Urgent care will be provided in intensive care, the emergency department and delivery rooms, as well as cancer treatments in oncology departments.

Hadassah Medical Center, Jerusalem. (photo credit: Wikimedia Commons)
Hadassah Medical Center, Jerusalem.
(photo credit: Wikimedia Commons)
Doctors at public hospitals will hold workers’ assemblies between 10 a.m. and noon on Sunday, in solidarity with their colleagues at the two Hadassah University Medical Centers in Jerusalem, in Ein Kerem and on Mount Scopus.
Urgent care will be provided in intensive care units, the emergency departments and delivery rooms, and cancer treatment will be provided in oncology departments.
The Hadassah Medical Organization has debt, including pension liabilities, of some NIS 1.3 billion.
The Israel Medical Association announced on Thursday that HMO physicians “were and are ready to make major contributions for the financial recovery of their employer and decided to forgo a “significant part of their 2011 wage accord and significant amounts of their earnings from private medical services.”
The IMA continued, “we learned in recent days that the state is preventing the signing of an agreement between Hadassah physicians and management and demands that they surrender unreasonably even more for an extended period.”
As a result, Hadassah doctors will earn salaries “significantly lower than their colleagues in other hospitals around the country,” the IMA continued.
The association said the physicians were not to blame for the financial decline of the HMO but instead participated in efforts to bring about financial recovery.
For months, all Hadassah employees have been paid only half their salaries on pay day and have had to wait for weeks for the full amount.
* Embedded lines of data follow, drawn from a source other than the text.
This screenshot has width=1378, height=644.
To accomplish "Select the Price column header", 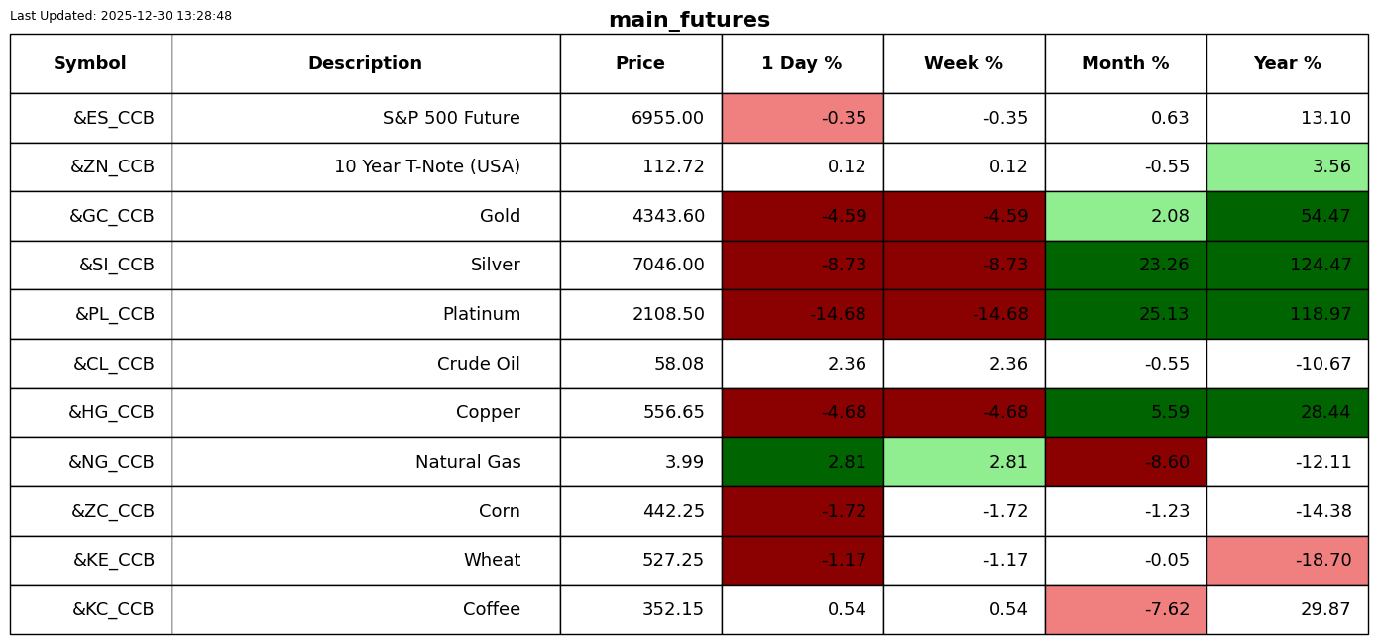I will tap(640, 64).
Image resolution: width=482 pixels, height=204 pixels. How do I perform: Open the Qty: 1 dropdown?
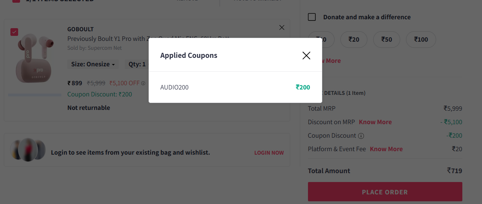coord(137,64)
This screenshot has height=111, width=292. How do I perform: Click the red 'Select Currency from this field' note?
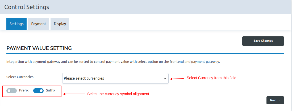211,78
They have only received half of their January salaries. In addition, many of the conditions set down in the August 2011 agreement that ended the nationwide doctors’ strike have not been implemented, the IMA said.
Months of negotiations between HMO director-general Avigdor Kaplan and the employees resulted in agreement on most topics, but the state “intends to ask the courts for a freezing of assets to make it possible for Hadassah to avoid paying debts it is required by law to pay in accordance with collective agreements,” the IMA said. The running of Hadassah will then be turned over to an external trustee who will make decisions based solely on economic considerations and could make unilateral decisions about the doctors’ salaries and wage conditions, the IMA said.
Instead of giving the public institution the necessary economic support, the Treasury harms HMO, which has a worldwide reputation for excellent medicine and supplies medical services to a million residents of Jerusalem and its environs, the IMA continued.
At the same time, not one senior minister or MK has intervened to end the crisis, the association said. This behavior “turns on a red light for all hospitals around the country.”
During the weekly cabinet meeting on Sunday, Hadassah employees will demonstrate outside the Prime Minister’s Office.
The IMA called on the state to “act immediately to save Hadassah and its uniqueness.” It added that the doctors are willing to sign immediately on the draft agreement that has been prepared by the sides involved and help save HMO. The association called on Prime Minister Binyamin Netanyahu, Finance Minister Yair Lapid and all other ministers and MKs to act immediately to prevent the HMO debacle from reaching the courts.